** BEGIN EXCERPT **

On January 31st 2023 I was invited to attend a special lecture that was organized for Princess Amalia at the University of Aruba, where she is a Master of Laws student. The King and Queen of the Dutch Kingdom, the Governor of Aruba were also present. The Secret Service, Press, UA staff and her peers were all present. Though the royals also visited the highschool she was working at on the day before, she knew that the right place to express her discontentment with the way the apology for the atrocities of the Dutch Trans Atlantic Slaverypast, needed to be addressed.

TBF was also against the date of the apology by the Dutch State from the minute it was announced on November 3rd 2023, because of the fact that we as a people were, against, not heard nor listened to. The Dutch Government refrained from an official State-General (hereafter: SG) response on the report “Chains of the Past”, the final report on Dutch Slave History, for a period of 17 months and 18 days. As a comparison, the SG replied officially to the report about the ‘Child Allowance Affair‘ within 29 days, and the SG’s official reply to the report on the Decolonization War between the Netherlands and Indonesia, from 1945-1950, was carried out on the same day! As always, the Netherlands did what suited their agenda and did not extend equal treatment to our Afro-Dutch demographic in that process, though article one of the Dutch Constitution states that under equal circumstances equal treatment should be provided. I responded to the apology by giving an interview with the press in Curacao on december 23rd, On January 8th 2023, I wrote an extensive letter with my grievances and evidence to sustain my arguments to the State-office of the SG and the standing committee for Internal Affairs and Kingdom Relations (hereafter: committee). I received a standard reply from both, but was in fact dismissed.

** END EXCERPT **

EXERCISES:
A - Answer from the excerpt:
(i) At which university is Princess Amalia a Master of Laws student?
(ii) Within how many days did the SG officially reply to the report about the 'Child Allowance Affair'?
(iii) What is the title of the final report on Dutch Slave History?
B - Write out the stretch of the excerpt from "On January 31st" through "to be addressed." again, with "lecture" renamed "talk".
Rely only on the excerpt to answer.

** BEGIN GIVEN DATA **

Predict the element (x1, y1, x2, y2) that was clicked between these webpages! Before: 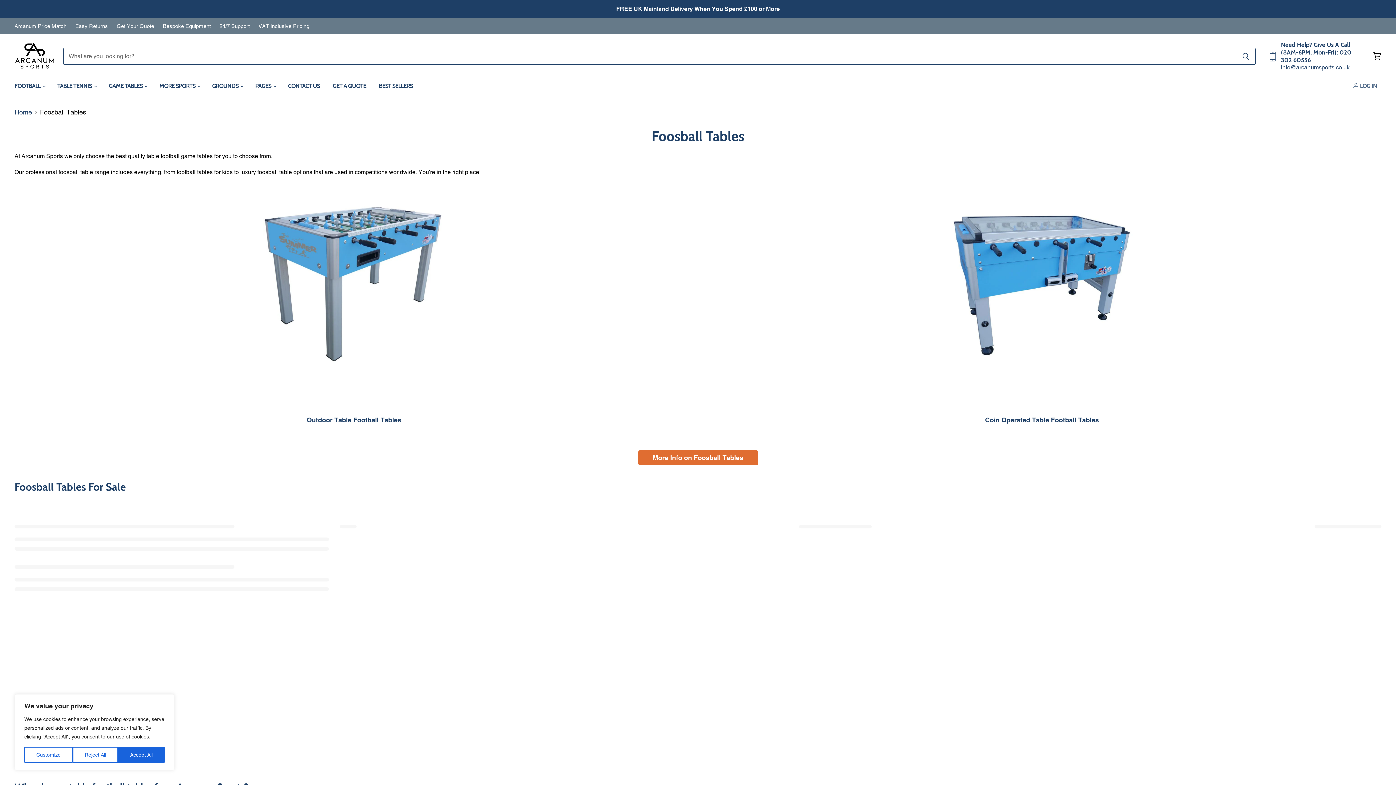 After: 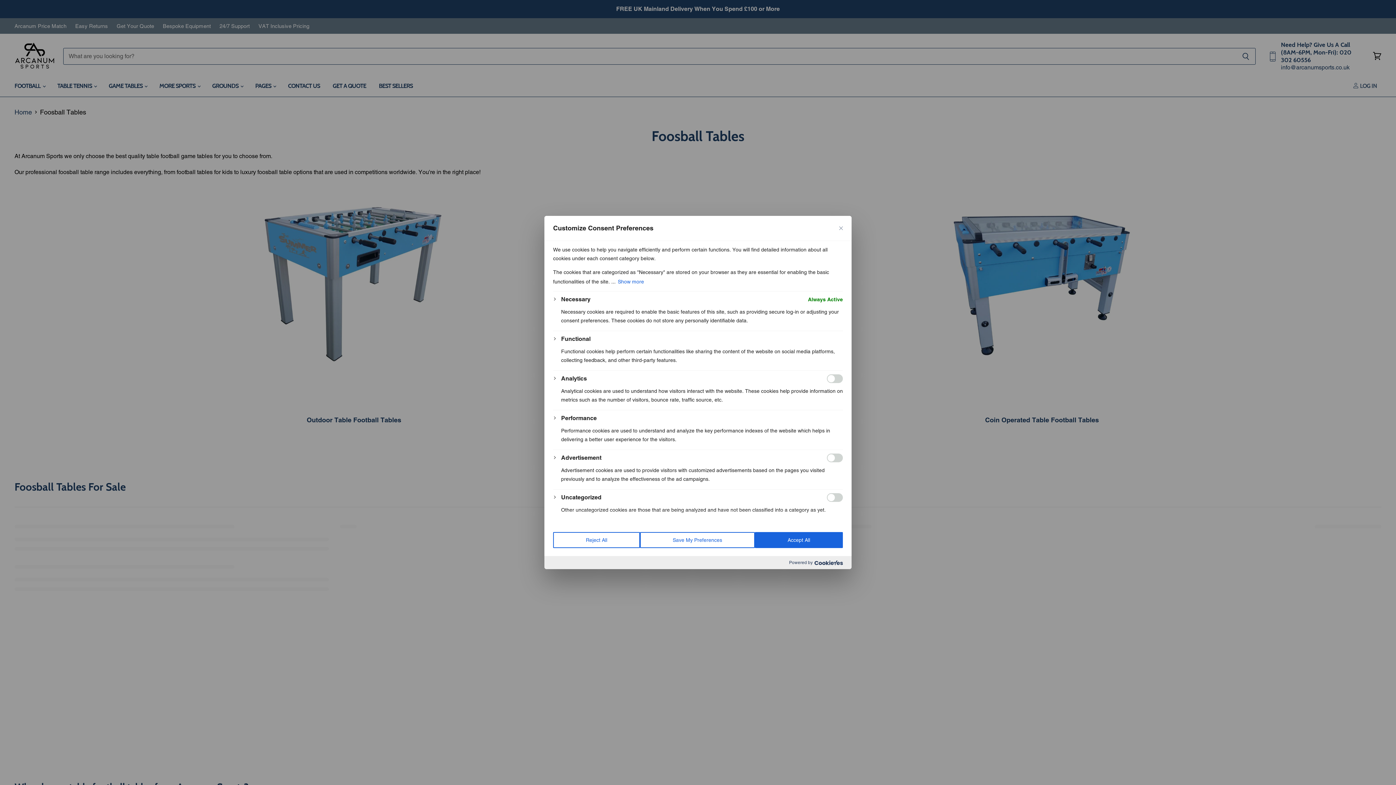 Action: bbox: (24, 747, 72, 763) label: Customize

** END GIVEN DATA **

FINAL RESULTS:
A -
(i) The University of Aruba
(ii) 29 days
(iii) "Chains of the Past"

B -
On January 31st 2023 I was invited to attend a special talk that was organized for Princess Amalia at the University of Aruba, where she is a Master of Laws student. The King and Queen of the Dutch Kingdom, the Governor of Aruba were also present. The Secret Service, Press, UA staff and her peers were all present. Though the royals also visited the highschool she was working at on the day before, she knew that the right place to express her discontentment with the way the apology for the atrocities of the Dutch Trans Atlantic Slaverypast, needed to be addressed.